TASK BRIEF: Once the line with "Task: Click the small" is found in the data, output it and each following line exactly, up to and including the line with "Switch to H4 timeframe", and nothing before or after.

[Records excerpted from a collection]
___

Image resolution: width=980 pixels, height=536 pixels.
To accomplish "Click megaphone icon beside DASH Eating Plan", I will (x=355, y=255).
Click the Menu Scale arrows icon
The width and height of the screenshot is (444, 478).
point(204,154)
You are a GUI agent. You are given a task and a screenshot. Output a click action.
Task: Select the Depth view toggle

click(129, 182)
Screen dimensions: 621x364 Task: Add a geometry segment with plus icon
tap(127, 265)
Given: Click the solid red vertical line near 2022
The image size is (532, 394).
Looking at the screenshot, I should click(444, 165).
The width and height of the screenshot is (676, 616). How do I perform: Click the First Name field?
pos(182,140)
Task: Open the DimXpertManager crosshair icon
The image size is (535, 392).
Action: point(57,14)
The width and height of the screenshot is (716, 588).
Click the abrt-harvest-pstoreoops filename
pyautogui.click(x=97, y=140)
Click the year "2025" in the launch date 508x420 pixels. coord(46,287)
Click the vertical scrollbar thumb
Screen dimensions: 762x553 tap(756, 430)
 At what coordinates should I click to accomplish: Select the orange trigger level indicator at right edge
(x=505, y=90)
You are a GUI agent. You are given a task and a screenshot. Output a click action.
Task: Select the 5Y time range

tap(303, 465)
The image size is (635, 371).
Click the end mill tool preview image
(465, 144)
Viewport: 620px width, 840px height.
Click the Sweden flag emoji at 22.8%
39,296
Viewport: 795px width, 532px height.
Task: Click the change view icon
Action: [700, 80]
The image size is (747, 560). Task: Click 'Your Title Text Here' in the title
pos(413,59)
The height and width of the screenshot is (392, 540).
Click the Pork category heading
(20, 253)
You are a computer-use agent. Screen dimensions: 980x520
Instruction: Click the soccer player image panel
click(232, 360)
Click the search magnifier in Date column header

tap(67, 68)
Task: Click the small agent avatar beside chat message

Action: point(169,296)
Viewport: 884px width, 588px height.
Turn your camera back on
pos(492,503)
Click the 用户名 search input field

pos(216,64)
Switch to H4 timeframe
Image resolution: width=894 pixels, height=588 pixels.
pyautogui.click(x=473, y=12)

___

EXERCISE ANSWER:
Task: Click the small agent avatar beside chat message

Action: point(169,296)
Viewport: 884px width, 588px height.
Turn your camera back on
pos(492,503)
Click the 用户名 search input field

pos(216,64)
Switch to H4 timeframe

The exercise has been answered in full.